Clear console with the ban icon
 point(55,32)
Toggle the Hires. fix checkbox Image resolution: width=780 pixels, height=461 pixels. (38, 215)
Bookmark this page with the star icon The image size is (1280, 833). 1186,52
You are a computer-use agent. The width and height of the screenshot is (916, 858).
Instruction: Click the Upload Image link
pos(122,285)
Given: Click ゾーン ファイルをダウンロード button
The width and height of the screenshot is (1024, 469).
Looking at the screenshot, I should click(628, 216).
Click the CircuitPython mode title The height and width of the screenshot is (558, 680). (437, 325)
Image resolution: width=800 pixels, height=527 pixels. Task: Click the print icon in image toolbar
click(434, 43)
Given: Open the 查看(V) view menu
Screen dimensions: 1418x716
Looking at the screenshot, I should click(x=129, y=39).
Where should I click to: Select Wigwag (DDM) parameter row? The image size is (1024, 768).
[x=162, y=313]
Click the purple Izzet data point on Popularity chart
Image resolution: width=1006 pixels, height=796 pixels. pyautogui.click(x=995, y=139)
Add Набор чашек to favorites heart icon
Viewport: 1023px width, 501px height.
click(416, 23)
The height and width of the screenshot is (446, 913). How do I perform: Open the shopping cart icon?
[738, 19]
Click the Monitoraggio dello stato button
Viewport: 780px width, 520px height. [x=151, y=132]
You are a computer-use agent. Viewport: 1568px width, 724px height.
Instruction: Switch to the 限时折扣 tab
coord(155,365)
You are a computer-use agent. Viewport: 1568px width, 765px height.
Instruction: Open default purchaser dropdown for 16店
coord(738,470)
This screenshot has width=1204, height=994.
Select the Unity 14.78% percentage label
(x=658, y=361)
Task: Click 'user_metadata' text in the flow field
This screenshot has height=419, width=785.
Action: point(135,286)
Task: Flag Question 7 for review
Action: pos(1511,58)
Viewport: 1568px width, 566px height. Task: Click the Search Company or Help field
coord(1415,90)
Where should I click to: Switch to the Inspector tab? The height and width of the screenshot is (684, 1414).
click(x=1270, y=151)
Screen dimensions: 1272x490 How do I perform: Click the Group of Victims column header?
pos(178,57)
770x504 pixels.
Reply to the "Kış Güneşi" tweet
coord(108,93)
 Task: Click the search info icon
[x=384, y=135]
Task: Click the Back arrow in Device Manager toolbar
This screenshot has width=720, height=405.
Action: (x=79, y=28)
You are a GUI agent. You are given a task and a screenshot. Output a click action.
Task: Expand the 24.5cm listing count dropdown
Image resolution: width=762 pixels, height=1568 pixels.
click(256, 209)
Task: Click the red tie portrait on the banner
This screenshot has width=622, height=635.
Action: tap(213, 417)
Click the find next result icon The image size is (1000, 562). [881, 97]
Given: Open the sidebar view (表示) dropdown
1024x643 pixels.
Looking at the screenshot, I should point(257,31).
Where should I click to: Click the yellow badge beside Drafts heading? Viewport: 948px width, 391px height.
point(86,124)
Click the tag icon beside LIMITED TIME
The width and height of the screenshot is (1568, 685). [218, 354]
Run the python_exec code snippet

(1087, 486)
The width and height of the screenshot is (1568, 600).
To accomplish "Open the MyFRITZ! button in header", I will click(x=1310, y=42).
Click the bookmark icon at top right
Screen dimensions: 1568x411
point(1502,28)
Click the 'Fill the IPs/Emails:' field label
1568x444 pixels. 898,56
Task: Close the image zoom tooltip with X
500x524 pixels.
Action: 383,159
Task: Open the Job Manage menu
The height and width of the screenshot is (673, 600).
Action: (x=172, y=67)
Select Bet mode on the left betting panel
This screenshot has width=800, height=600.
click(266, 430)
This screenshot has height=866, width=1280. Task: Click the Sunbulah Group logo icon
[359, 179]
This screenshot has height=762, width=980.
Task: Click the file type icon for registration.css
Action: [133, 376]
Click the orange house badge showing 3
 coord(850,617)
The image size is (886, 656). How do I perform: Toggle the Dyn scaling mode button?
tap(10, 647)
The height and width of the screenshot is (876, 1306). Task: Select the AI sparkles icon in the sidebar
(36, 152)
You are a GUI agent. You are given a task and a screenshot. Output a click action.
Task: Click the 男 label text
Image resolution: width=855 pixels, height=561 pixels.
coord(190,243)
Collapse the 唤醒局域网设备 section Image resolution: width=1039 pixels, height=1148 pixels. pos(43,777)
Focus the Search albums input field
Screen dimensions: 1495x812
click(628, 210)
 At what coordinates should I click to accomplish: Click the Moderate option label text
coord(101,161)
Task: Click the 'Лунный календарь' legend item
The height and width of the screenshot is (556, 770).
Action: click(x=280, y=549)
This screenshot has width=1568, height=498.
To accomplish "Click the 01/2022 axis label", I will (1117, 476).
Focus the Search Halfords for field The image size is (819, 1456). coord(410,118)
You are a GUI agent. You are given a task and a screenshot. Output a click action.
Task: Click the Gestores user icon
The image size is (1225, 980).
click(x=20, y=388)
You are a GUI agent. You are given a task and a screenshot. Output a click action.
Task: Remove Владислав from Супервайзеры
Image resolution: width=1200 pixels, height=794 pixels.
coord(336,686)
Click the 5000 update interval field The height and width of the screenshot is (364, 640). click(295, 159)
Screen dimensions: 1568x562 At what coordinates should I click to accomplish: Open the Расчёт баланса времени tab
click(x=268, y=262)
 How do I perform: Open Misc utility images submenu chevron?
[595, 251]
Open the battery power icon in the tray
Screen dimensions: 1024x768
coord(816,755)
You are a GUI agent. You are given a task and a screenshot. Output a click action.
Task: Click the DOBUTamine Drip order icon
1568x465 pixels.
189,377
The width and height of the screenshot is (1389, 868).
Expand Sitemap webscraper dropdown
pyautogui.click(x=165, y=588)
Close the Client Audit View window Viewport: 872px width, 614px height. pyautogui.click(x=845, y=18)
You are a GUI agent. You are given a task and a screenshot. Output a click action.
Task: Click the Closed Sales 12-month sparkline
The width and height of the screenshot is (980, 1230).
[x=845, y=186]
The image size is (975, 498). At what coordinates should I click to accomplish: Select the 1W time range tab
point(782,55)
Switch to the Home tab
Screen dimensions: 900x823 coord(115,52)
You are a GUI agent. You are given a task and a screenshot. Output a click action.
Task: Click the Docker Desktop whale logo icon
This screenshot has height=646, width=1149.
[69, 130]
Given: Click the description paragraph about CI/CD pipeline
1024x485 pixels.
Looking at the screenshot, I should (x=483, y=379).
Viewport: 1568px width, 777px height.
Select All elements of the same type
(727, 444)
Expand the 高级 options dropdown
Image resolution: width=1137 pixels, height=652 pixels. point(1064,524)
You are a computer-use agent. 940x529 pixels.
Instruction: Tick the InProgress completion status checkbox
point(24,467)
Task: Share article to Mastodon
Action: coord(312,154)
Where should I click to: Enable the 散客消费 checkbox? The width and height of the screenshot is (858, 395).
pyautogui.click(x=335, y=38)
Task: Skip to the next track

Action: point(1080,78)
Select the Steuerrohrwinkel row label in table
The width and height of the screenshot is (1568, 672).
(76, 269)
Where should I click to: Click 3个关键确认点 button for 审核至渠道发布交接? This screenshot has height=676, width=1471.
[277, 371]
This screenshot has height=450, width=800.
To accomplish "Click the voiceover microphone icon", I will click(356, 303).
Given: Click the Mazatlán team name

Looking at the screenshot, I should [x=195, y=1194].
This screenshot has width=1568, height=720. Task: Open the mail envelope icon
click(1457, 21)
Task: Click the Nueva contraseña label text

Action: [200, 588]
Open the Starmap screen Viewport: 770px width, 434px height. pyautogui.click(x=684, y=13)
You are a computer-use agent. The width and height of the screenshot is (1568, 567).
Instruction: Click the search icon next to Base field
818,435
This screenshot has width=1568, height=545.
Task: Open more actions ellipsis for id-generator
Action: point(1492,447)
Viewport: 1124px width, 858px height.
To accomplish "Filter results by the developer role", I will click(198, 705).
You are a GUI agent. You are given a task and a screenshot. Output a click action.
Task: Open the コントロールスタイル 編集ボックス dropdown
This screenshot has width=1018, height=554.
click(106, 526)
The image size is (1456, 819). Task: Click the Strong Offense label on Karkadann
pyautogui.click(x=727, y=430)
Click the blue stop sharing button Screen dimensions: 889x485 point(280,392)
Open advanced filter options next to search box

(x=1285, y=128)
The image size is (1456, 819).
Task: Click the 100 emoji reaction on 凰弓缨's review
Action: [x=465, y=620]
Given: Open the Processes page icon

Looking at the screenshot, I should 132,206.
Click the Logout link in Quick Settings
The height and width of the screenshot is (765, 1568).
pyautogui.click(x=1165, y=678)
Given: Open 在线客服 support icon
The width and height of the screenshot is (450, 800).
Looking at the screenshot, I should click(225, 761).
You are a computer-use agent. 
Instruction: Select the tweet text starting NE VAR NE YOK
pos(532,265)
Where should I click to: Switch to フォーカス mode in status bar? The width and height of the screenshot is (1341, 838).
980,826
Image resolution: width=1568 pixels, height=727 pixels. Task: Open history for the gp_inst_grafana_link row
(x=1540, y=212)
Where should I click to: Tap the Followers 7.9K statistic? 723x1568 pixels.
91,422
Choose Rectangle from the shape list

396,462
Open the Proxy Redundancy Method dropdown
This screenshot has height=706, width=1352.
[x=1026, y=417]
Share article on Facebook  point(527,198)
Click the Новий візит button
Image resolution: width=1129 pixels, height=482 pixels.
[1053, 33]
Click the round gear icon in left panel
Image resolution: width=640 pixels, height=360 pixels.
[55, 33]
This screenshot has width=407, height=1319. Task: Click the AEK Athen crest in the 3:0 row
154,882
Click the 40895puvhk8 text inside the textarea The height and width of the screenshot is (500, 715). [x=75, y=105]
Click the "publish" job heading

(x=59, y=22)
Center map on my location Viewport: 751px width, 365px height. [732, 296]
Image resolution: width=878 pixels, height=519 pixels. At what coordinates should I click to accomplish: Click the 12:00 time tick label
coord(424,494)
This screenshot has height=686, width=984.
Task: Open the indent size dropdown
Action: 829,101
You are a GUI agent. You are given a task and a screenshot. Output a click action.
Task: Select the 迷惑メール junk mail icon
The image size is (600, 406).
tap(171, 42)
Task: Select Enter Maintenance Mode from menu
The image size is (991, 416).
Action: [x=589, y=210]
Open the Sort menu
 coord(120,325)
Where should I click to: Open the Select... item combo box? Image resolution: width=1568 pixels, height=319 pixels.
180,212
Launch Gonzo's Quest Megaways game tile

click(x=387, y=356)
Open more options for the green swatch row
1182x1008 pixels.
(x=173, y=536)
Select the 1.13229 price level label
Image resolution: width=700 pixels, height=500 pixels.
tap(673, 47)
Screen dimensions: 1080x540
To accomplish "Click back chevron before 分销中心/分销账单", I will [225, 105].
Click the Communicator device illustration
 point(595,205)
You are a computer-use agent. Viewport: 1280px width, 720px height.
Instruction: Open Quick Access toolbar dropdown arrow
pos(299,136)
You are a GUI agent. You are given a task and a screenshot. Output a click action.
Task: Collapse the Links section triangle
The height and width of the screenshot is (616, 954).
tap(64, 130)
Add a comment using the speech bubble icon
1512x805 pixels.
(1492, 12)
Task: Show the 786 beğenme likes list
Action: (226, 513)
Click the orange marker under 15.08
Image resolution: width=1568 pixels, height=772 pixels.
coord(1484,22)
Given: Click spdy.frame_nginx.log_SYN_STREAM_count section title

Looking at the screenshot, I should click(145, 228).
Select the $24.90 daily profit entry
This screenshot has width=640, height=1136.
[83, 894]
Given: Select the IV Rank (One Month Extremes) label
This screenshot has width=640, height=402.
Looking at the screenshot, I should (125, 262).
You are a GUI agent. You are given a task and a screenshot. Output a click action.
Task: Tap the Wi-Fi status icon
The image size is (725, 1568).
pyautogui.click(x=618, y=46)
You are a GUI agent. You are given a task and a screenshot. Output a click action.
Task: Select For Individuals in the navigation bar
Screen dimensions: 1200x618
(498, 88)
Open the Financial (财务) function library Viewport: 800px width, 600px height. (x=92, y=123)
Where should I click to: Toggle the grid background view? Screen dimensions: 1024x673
• • • • •
> _EXERCISE OBJECTIVE_
Retype exactly the span of lines from the one with "Collapse the 唤醒局域网设备" through the one with "Task: Click the DOBUTamine Drip order icon"; include both ends and omit the rest of the material.

> _WRITTEN ANSWER_
Collapse the 唤醒局域网设备 section Image resolution: width=1039 pixels, height=1148 pixels. pos(43,777)
Focus the Search albums input field
Screen dimensions: 1495x812
click(628, 210)
 At what coordinates should I click to accomplish: Click the Moderate option label text
coord(101,161)
Task: Click the 'Лунный календарь' legend item
The height and width of the screenshot is (556, 770).
Action: click(x=280, y=549)
This screenshot has width=1568, height=498.
To accomplish "Click the 01/2022 axis label", I will (1117, 476).
Focus the Search Halfords for field The image size is (819, 1456). coord(410,118)
You are a GUI agent. You are given a task and a screenshot. Output a click action.
Task: Click the Gestores user icon
The image size is (1225, 980).
click(x=20, y=388)
You are a GUI agent. You are given a task and a screenshot. Output a click action.
Task: Remove Владислав from Супервайзеры
Image resolution: width=1200 pixels, height=794 pixels.
coord(336,686)
Click the 5000 update interval field The height and width of the screenshot is (364, 640). click(295, 159)
Screen dimensions: 1568x562 At what coordinates should I click to accomplish: Open the Расчёт баланса времени tab
click(x=268, y=262)
 How do I perform: Open Misc utility images submenu chevron?
[595, 251]
Open the battery power icon in the tray
Screen dimensions: 1024x768
coord(816,755)
You are a GUI agent. You are given a task and a screenshot. Output a click action.
Task: Click the DOBUTamine Drip order icon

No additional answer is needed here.